Bloco de texto |

Motivado pela paralisação do transporte coletivo de Campo Grande, que ontem saiu atrasado das garagens como forma de protesto dos motoristas por atraso salarial, o presidente da Câmara Municipal vereador Epaminondas Neto, o Papy (PSDB), afirmou que o atraso nos repasses referentes às gratuidades concedidas aos alunos das REME (Rede Municipal de Ensino) e REE (Rede Estadual de Ensino) é apenas parte do problema de todo o sistema de transporte falho, e como uma das soluções pretende criar um Fundo de Mobilidade e Trânsito para a Capital.

Em entrevista ao Jornal O Estado, o parlamentar explicou que, de acordo com o convênio firmado entre o Consórcio Guaicurus, a Prefeitura de Campo Grande e o Governo de Mato Grosso do Sul firmado há 3 anos, os repasses precisam ser feitos de mês a mês e, quando isso deixa de acontecer de forma pontual, o Consórcio começa a ter dificuldades em arcar com seus compromissos financeiros, como é o caso do adiantamento salarial, que deveria ser depositado na conta dos trabalhadores no dia 20, mas atrasou, causando a paralisação de ontem de manhã.

“O estudante custa cerca de mais de R$ 3 milhões para o município e para o Estado. A prefeitura repassa R$ 1,4 milhões e o governo deveria repassar R$ 1,7 milhões, que precisa ser pago mensalmente em um convênio que dura 12 meses. O atraso gera alguns problemas de ordem financeira para eles [Consórcio Guaicurus]”, detalhou.

Ainda segundo o vereador, o governo de MS fez tentativas de pagar o montante devido, contudo, esbarrou na falta de certidões negativas que deveriam ser emitidas pelo Executivo Municipal para que os recursos pudessem ser repassados.

“Não dá para dizer que esse atraso no repasse gerou a greve, mas isso também faz parte das reivindicações. As gratuidades que não são custeadas também é um problema, mas o Consórcio também tem deixado a desejar, e muito, na questão de investimentos em ônibus”, disse, destacando que, desde a conclusão da CPI (Comissão Parlamentar de Inquérito) do Transporte Coletivo nenhuma providência para a melhoria do sistema de transporte foi tomada pela empresa responsável.

O vereador ainda informou que a prefeitura deve mais de R$ 3 milhões e está tentando pôr as contas em dia, e o Governo mais de R$ 5 milhões, totalizando R$ 9 milhões, valor requerido pelo Consórcio, que afirma que o atual cenário agrava a situação financeira da empresa e vê no esgotamento dos recursos e das linhas de crédito para promover a melhoria do serviço.

Para tentar solucionar o atraso com os repasses dos concedentes, o vereador afirmou que na sessão ordinária desta quinta-feira (23) a Câmara deve votar um projeto de lei para a criação de um Fundo de Mobilidade e Trânsito para Campo Grande. De acordo com ele, criando um sistema fundo a fundo, os recursos seriam pagos em dia e no valor acordado entre as partes, além de abrir portas para que o Governo de MS possa mandar a verba diretamente para a empresa.

Listagem de dados |
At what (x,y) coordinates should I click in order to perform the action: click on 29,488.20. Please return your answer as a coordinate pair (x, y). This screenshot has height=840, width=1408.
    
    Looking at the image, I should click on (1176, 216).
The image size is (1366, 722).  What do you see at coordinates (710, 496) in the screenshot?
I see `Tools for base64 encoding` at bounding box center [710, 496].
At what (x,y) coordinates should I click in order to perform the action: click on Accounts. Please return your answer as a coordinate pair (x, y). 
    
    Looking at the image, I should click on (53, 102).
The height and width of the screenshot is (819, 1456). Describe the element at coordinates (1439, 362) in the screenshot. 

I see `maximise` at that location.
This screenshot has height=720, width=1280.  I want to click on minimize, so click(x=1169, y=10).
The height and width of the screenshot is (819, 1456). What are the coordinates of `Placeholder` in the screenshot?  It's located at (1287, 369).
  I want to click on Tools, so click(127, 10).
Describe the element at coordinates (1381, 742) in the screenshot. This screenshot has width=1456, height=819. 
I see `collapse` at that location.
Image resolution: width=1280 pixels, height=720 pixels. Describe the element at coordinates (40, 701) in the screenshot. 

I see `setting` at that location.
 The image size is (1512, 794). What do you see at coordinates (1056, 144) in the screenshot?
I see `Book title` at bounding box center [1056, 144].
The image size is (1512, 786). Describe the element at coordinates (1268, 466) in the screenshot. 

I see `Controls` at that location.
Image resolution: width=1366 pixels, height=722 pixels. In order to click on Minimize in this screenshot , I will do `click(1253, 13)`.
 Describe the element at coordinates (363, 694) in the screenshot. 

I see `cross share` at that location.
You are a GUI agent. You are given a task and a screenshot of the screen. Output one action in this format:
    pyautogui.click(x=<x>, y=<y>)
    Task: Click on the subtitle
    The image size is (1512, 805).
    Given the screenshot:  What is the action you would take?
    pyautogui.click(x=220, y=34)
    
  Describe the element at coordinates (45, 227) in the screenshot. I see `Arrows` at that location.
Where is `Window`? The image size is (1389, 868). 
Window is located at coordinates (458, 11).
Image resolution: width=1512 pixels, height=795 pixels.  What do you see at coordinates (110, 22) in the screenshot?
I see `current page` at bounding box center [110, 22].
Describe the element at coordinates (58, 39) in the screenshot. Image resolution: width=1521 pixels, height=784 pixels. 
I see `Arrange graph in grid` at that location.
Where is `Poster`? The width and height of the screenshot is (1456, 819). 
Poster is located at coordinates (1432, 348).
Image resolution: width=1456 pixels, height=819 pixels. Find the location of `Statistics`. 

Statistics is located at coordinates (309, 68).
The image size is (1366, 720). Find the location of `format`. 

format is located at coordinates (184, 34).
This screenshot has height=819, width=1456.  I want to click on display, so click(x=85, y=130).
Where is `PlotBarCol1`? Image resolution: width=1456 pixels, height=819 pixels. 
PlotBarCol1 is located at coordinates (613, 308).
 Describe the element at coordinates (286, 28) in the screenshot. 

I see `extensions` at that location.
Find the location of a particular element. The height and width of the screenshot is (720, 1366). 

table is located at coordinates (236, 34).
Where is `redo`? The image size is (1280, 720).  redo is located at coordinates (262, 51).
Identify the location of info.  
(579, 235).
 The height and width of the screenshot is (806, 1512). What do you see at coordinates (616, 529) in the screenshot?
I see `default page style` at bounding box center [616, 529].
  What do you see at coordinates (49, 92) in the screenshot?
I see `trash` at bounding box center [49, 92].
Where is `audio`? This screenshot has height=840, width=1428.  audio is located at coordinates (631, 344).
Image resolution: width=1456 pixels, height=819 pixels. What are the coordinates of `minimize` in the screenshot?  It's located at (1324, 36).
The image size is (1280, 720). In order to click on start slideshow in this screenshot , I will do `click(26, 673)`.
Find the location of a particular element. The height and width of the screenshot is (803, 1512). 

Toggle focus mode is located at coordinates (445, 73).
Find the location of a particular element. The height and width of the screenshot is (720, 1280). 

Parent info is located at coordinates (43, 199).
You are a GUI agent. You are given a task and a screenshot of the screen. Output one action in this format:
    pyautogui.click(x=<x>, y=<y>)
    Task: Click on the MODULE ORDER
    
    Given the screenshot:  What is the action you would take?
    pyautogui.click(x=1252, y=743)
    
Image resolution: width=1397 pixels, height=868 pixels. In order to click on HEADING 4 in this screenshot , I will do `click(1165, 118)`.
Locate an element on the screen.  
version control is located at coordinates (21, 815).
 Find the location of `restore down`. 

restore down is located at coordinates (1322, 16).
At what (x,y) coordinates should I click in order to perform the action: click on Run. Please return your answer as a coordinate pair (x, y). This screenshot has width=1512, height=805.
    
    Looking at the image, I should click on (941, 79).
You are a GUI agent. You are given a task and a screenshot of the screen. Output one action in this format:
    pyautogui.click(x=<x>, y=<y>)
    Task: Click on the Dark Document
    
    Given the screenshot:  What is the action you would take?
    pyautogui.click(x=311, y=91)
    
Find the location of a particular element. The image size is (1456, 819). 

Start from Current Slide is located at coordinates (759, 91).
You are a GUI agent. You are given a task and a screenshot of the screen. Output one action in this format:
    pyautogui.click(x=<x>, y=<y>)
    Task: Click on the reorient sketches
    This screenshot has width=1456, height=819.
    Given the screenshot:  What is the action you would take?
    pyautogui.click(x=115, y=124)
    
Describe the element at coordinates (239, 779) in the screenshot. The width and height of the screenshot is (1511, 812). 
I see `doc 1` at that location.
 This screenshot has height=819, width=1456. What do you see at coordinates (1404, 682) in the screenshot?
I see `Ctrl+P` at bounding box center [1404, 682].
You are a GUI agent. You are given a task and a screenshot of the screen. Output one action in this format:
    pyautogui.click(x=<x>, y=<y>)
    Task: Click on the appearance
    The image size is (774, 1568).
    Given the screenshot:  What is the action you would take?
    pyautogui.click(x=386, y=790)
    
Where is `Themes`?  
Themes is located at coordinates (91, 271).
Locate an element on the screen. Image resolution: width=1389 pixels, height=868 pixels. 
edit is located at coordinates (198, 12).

Tarefa a realizar | No texto sobre o transporte coletivo de Campo Grande, reproduza o trecho entre "Ainda segundo o" e "pudessem ser repassados.", inclusive, alterando "certidões negativas" para "documentos de regularidade". Este material provém de outra fonte.

Solução do problema |
Ainda segundo o vereador, o governo de MS fez tentativas de pagar o montante devido, contudo, esbarrou na falta de documentos de regularidade que deveriam ser emitidas pelo Executivo Municipal para que os recursos pudessem ser repassados.